JM: However, the case of “late classification” does not answer one key question: for how long should we retain? The only reliable basis here is law and the retention schedule. And for that, by nature, we must classify upfront. That isn’t too difficult for “real business processes” (e.g. selling a ticket), but becomes tricky with output from knowledge workers. Here, to some extent, we need their support. Classifying draft/final is a good start, formally assigning it to a project would be very helpful, as well as identifying ownership and the document type.

For the most part I agree with this paragraph. For the knowledge workers, especially those that are involved in a lot of trial and error, I think we can come up with some reasonable classifications and retentions for them to use. Imagine how different things would be if the people that were working on Sildenafil tossed everything away once they realized they weren’t going to achieve what they set out to do.

3 Comments on “Records Matter, Declaration Doesn’t – Revisited

  1. Chris,

    I’d like to come back to your essential statement from your original blog entry ( that states “we can argue that all business content qualifies as a record by virtue of it being business content”.

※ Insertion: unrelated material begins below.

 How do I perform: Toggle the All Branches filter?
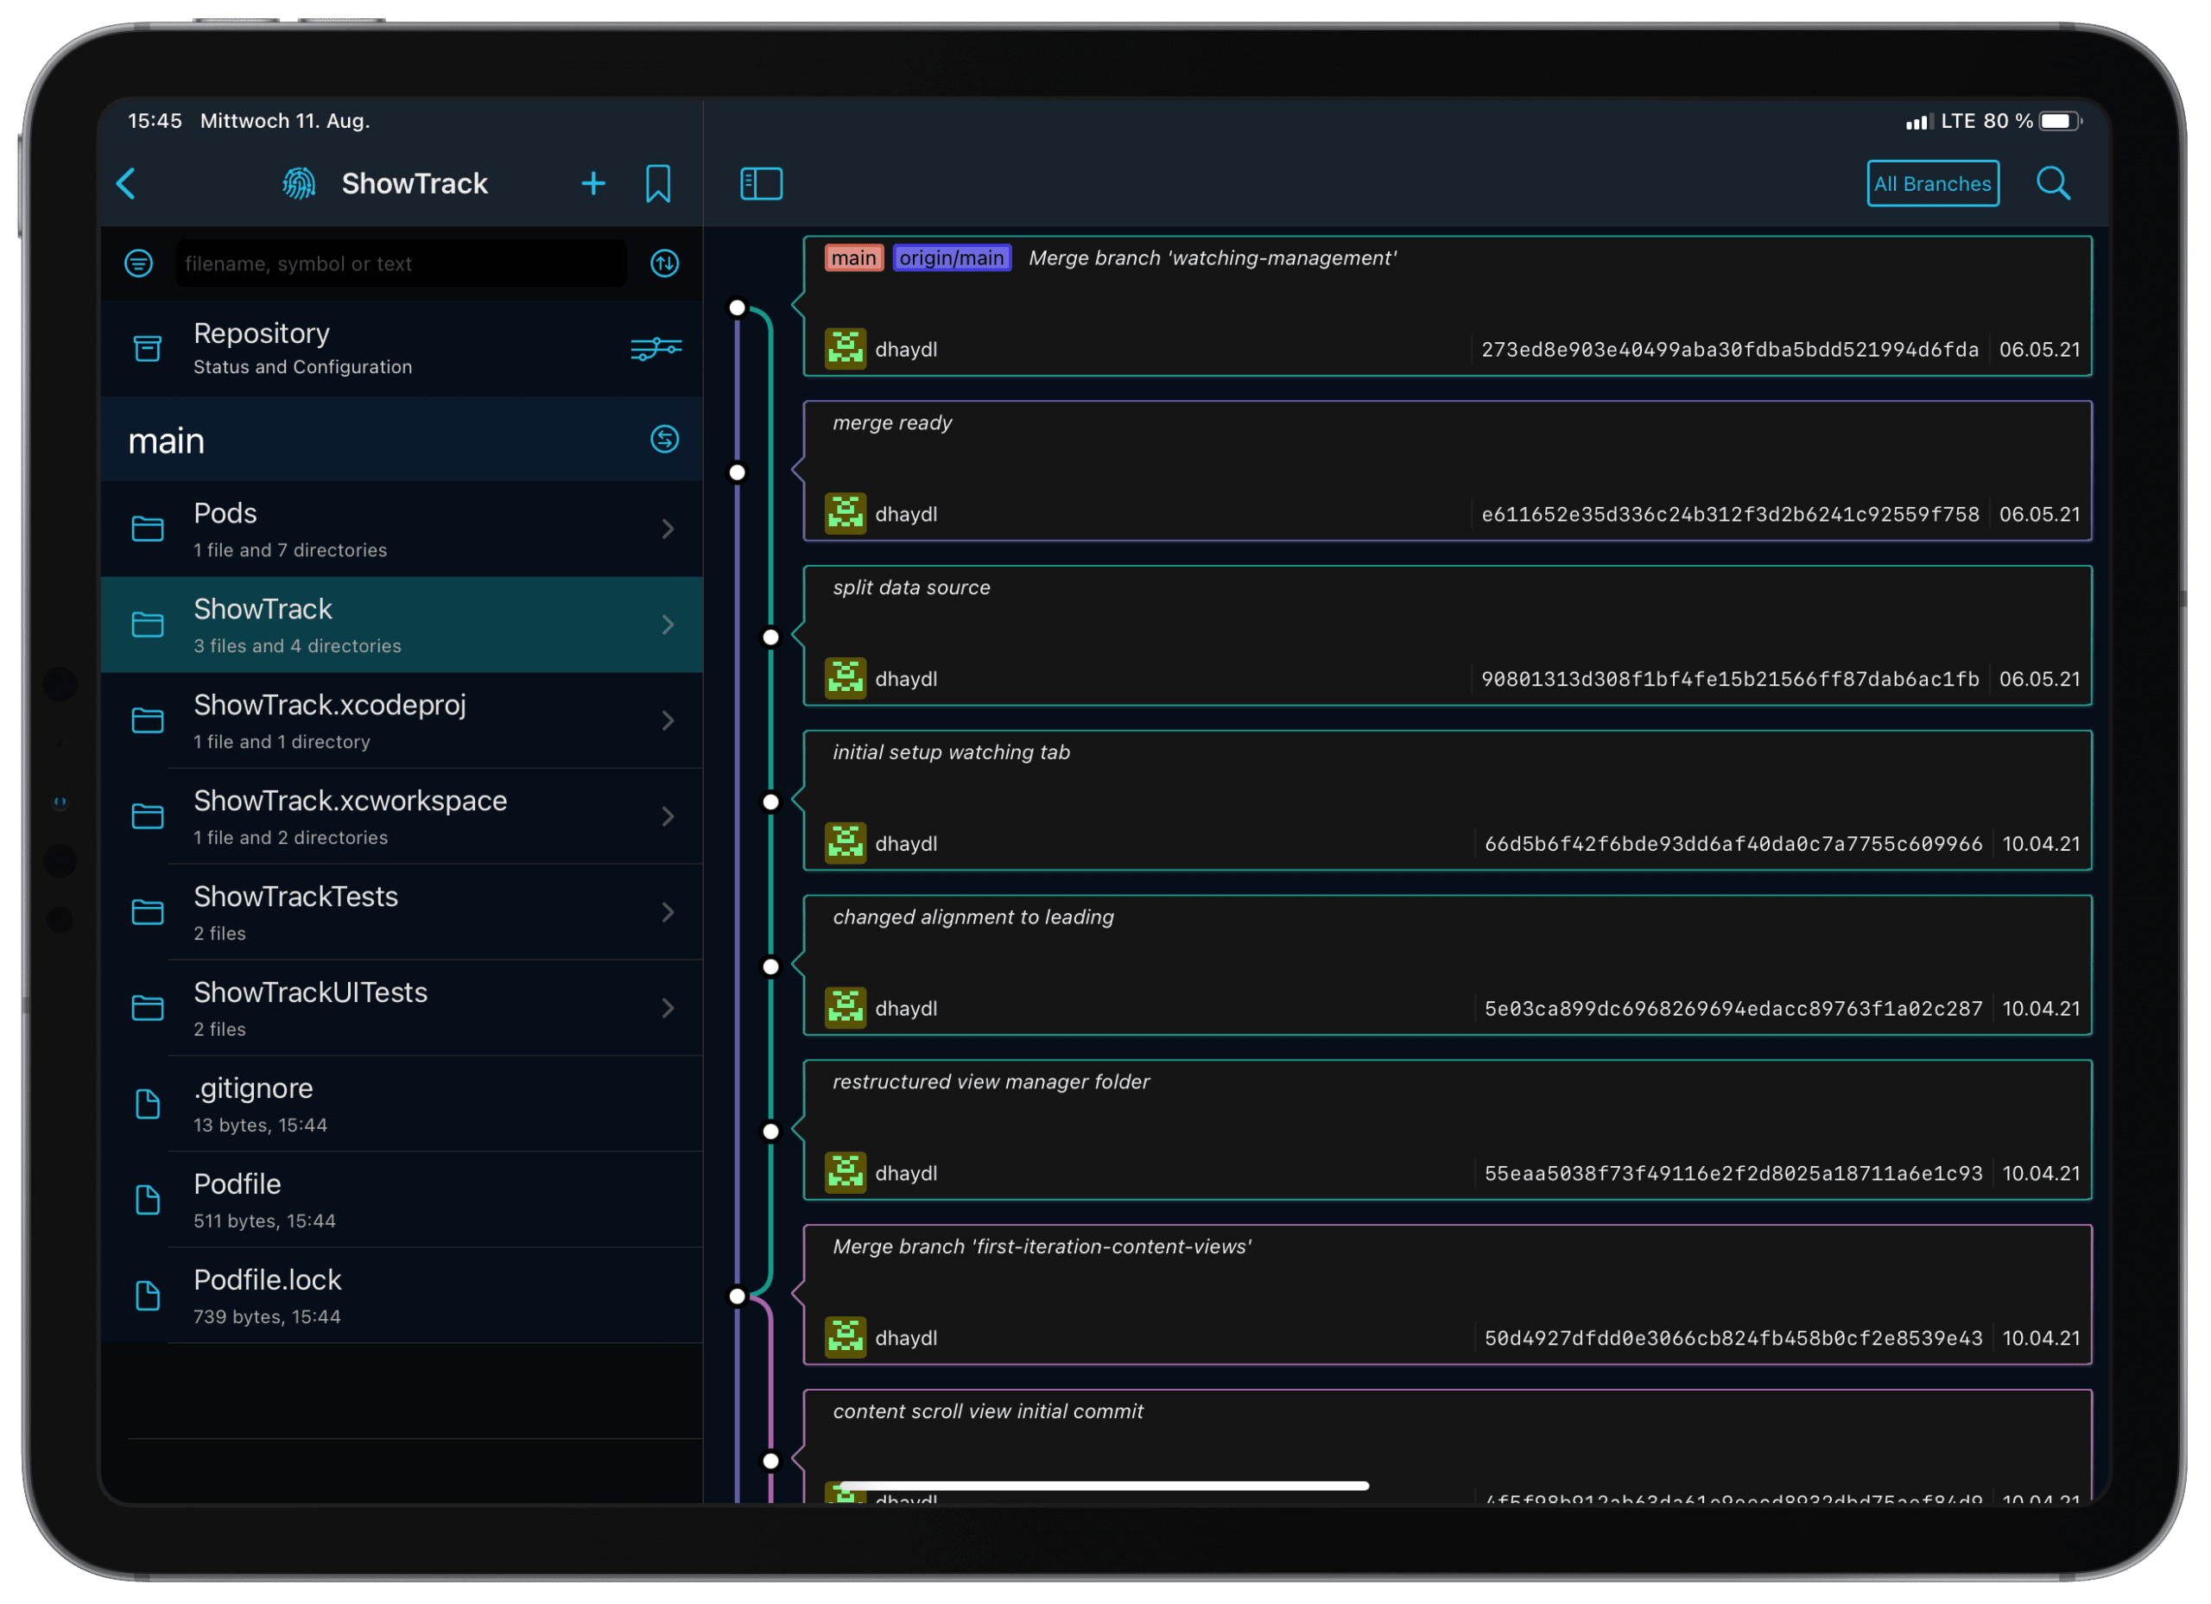coord(1932,183)
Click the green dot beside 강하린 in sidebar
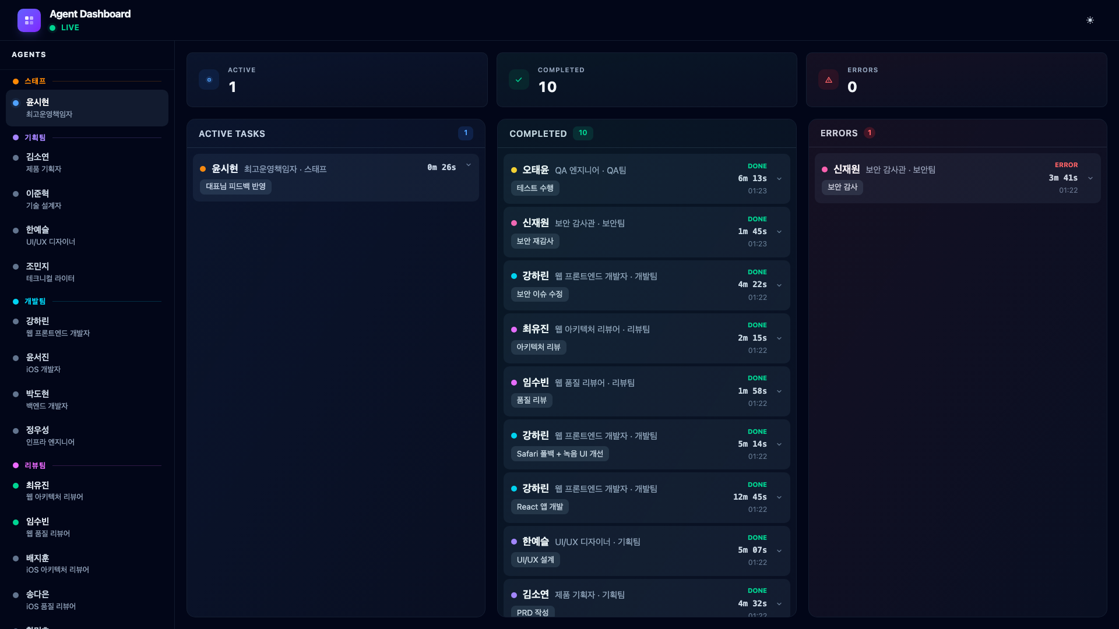Image resolution: width=1119 pixels, height=629 pixels. click(15, 321)
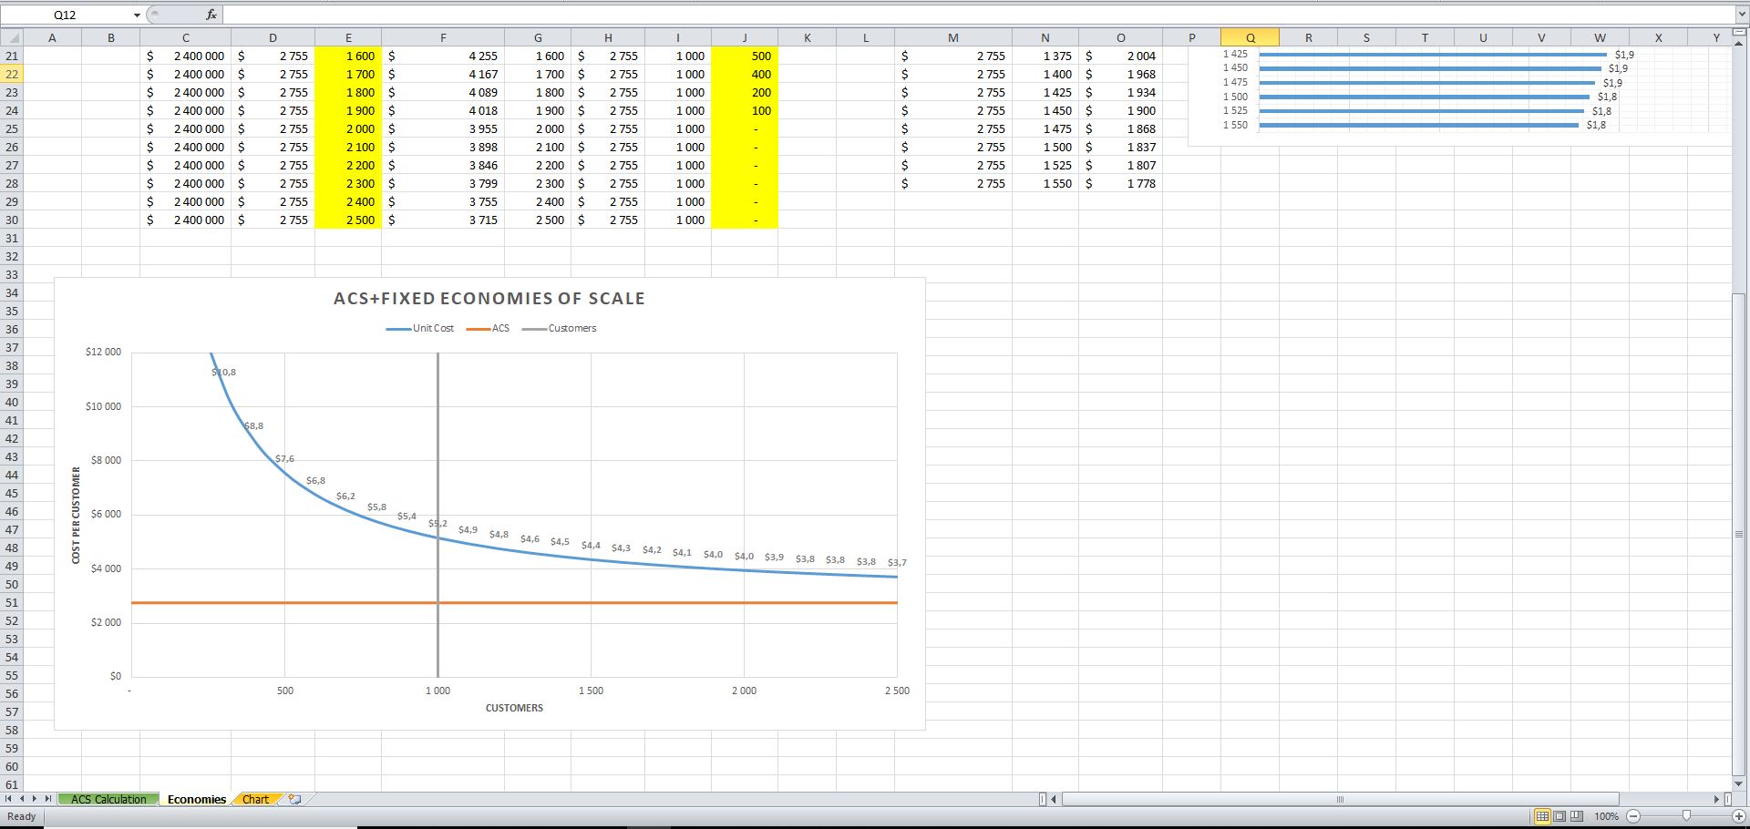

    Thinking about it, it would be of course the simplest approach to declare anything as a record straightforwardly. You are right, if something has been created outside of a business activity, what qualifies the existence of that information asset on a business system? Taking that thought to the extreme leads us to the backup-as-archive perspective. And we know, that’s something we strongly discourage customers to do, for many good reasons. One of it being the sheer volumes of data and the huge problems to restore/retrieve records.

    Again in your original post, you’re coming up with the following table, on which you don’t expatiate further (at least in that post):

    From a retention management perspective there are three types of records:
    1. Permanent / Archival;
    2. Long term temporary (=> 1yr < forever);
    3. Transitory (< 1yr).

    So assuming that "everything is a record", my take on this is that you would retain any information asset for up to one year, then eventually decide (classify) if it is worthwhile to be moved to the long term temporary category (2). Well, that would make sense such in situations like Müller's note on oxyds that lead after several years to a Nobel prize win, but had equally the chance to end up in the paper tray, as a mislead research assumption, for instance.

    Cheryl McKinnon comes up in one of her blogs ( with a nice story about a 19th century adventurer, and his records. One of her key statements: "Time is what can transform the ephemeral, transitory content in our systems of engagement to something of value in a system of record."

    It looks compelling to classify info assets in retention buckets upfront, and keep the huge amount of transient assets (coming out of systems of engagement) for some time (e.g. < 1yr). Eventually, they grow to "real records" (above category 2) and even make it to historic archives.

    However, complexities to do so are many and huge. Repeatedly, I heard from firms specializing in search and classification that e.g. filtering important/relevant emails from Exchange servers they reach a maximum of 70 % of accuracy — IF private Emails had already been sorted out, and after training of the system.

    Thus, trying to sort the sheep from the goats might be harder than expected. Algorithms are not (yet) reliable enough, and for humans it is simply too much volume.
    So from that perspecitve, keeping everything forever might be really an option — as you state, in the Web world we are expecting anyway that any link we have in our bookmarks will still work even after decades.